**Document text:**

Help Center/ Cloud Container Engine/ Best Practices/ Checklist for Deploying Containerized Applications in the Cloud

Updated on 2024-05-10 GMT+08:00

View PDF

Checklist for Deploying Containerized Applications in the Cloud

Overview

Security, efficiency, stability, and availability are common requirements on all cloud services. To meet these requirements, the system availability, data reliability, and O&M stability must be coordinated. This checklist describes the check items for deploying containerized applications on the cloud to help you efficiently migrate services to CCE, reducing potential cluster or application exceptions caused by improper use.

Check Items

**Table 1** System availability
Category	Check Item	Type	Impact	FAQ & Example
Cluster	Before creating a cluster, properly plan the node network and container network based on service requirements to allow subsequent service expansion.	Network planning	If the subnet or container CIDR block where the cluster resides is small, the number of available nodes supported by the cluster may be less than required.	Network Planning Planning CIDR Blocks for a Cluster How Do I Set the VPC CIDR Block and Subnet CIDR Block for a CCE Cluster?

Target position records
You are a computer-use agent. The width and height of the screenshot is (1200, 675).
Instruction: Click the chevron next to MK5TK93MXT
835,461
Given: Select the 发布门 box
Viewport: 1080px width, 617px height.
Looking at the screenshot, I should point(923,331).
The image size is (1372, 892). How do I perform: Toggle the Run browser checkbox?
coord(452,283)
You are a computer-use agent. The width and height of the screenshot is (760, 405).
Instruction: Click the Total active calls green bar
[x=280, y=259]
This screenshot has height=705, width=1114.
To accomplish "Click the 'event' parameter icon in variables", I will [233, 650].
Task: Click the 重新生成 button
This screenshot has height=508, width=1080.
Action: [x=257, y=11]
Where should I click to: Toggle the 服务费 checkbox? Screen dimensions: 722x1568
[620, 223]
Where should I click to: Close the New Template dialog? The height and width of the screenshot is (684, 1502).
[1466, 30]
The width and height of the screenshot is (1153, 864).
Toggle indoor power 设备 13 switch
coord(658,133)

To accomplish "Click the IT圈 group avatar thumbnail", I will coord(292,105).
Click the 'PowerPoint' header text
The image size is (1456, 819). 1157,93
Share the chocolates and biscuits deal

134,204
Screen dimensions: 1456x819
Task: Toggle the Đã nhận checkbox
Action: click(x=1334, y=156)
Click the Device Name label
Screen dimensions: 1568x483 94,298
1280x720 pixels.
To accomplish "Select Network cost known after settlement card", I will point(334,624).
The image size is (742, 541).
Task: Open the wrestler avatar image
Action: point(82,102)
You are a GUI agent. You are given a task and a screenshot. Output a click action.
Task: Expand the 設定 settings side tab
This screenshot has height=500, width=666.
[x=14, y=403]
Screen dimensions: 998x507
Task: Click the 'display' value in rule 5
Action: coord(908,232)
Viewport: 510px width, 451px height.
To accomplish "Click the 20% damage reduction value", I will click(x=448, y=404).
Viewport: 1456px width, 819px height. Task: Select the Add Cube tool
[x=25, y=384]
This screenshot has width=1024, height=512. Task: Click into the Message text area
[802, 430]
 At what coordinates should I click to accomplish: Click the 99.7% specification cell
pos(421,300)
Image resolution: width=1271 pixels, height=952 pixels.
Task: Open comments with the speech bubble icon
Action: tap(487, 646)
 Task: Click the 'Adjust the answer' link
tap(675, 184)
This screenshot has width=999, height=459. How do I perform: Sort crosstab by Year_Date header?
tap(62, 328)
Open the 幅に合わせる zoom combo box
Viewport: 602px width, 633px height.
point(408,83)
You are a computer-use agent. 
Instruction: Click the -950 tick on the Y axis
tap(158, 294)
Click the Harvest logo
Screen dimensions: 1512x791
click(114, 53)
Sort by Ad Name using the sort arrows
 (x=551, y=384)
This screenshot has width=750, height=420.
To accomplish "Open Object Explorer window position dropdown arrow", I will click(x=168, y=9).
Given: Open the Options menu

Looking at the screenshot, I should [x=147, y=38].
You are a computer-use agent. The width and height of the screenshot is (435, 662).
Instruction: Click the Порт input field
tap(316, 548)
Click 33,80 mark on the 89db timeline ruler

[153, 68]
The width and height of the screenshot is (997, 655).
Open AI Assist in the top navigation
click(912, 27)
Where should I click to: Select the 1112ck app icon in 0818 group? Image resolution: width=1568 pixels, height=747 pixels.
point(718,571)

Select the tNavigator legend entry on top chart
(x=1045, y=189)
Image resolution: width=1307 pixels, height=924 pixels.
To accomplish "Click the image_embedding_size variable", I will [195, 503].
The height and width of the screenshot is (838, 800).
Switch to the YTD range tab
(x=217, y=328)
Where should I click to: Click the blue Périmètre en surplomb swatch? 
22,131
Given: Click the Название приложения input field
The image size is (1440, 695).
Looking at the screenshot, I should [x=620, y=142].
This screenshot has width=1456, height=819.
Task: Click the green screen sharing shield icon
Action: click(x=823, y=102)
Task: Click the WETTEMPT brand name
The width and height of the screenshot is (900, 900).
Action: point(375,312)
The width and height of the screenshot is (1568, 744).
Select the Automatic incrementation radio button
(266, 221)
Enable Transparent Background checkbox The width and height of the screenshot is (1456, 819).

**Set of tasks:**
#1 In the checklist for deploying containerized applications, what can happen if the subnet or container CIDR block where the cluster resides is small?
#2 Rewrite the deployment checklist from "Security, efficiency, stability, and" up to and including "by improper use.", putting "move" in place of "migrate".
#3 Carry on with the checklist for deploying containerized applications from the point where it stops.

**Response list:**
#1 The number of available nodes supported by the cluster may be less than required.

#2
Security, efficiency, stability, and availability are common requirements on all cloud services. To meet these requirements, the system availability, data reliability, and O&M stability must be coordinated. This checklist describes the check items for deploying containerized applications on the cloud to help you efficiently move services to CCE, reducing potential cluster or application exceptions caused by improper use.

#3
	Before creating a cluster, properly plan CIDR blocks for the related Direct Connect, peering connection, container network, service network, and subnet to avoid IP address conflicts.	Network planning	If CIDR blocks are not properly set and IP address conflicts occur, service access will be affected.	Connectivity Planning CIDR Blocks for a Cluster
	When a cluster is created, the default security group is automatically created and bound to the cluster. You can set custom security group rules based on service requirements.	Deployment	Security groups are key to security isolation. Improper security policy configuration may cause security risks and service connectivity problems.	Security Groups and Security Group Rules How Do I Prevent Cluster Nodes from Being Exposed to Public Networks?
	Enable the multi-master node mode, and set the number of master nodes to 3 when creating a cluster.	Reliability	After the multi-master node mode is enabled, three master nodes will be created. If a master node is faulty, the cluster can still be available without affecting service functions. In commercial scenarios, it is advised to enable the multi-master node mode.	How Do I Check Whether a Cluster Is in Multi-Master Mode? Once a cluster is created, the number of master nodes cannot be changed. Exercise caution when setting the number of master nodes.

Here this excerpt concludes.